**EXERCISE GOAL**
In every row below, change "image size" to "screenshot size" and leave the rest of each line as it is. Write the rows out again without the pictures.

------ SUPPLIED INFORMATION ------

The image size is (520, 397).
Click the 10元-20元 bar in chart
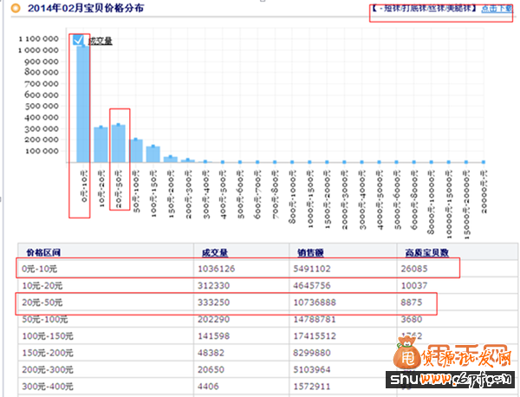pos(101,144)
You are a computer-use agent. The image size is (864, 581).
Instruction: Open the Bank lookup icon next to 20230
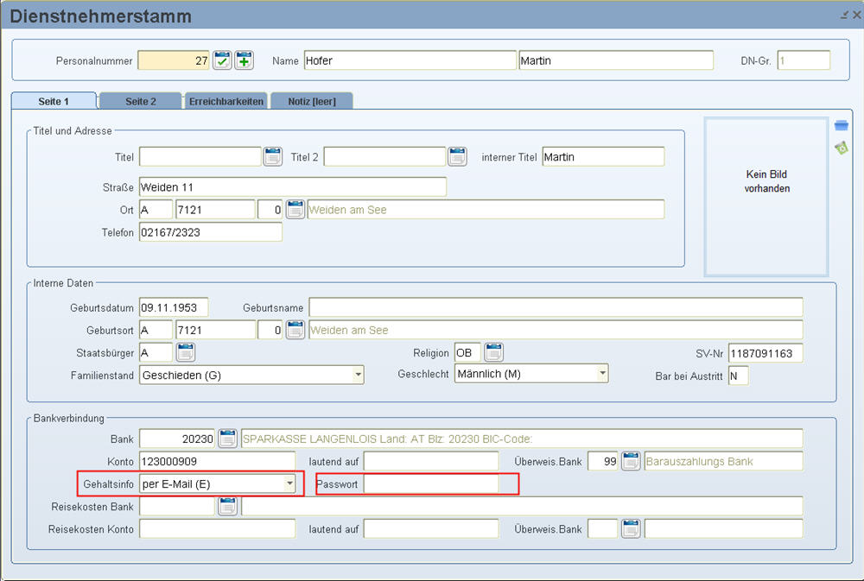(x=227, y=439)
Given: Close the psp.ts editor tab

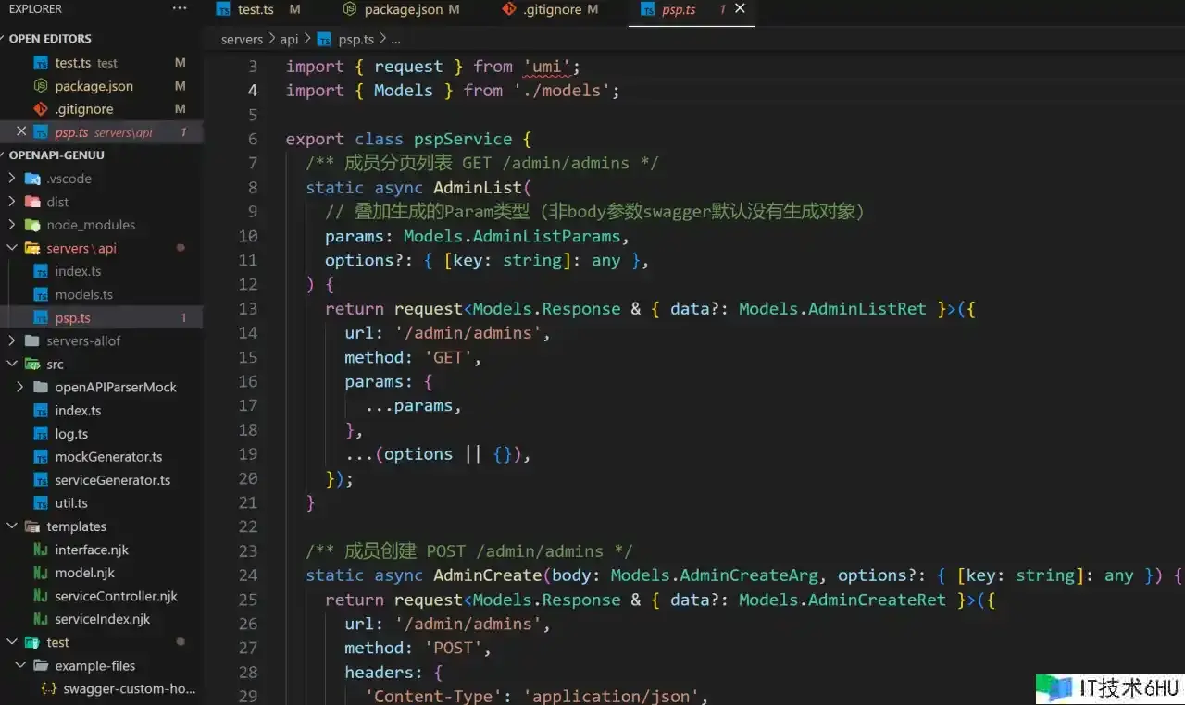Looking at the screenshot, I should tap(740, 8).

------

**SOLUTION FOR THIS EXERCISE**
The screenshot size is (520, 397).
Click the 10元-20元 bar in chart
pos(101,144)
You are a computer-use agent. The screenshot size is (864, 581).
Instruction: Open the Bank lookup icon next to 20230
(x=227, y=439)
Given: Close the psp.ts editor tab

Looking at the screenshot, I should tap(740, 8).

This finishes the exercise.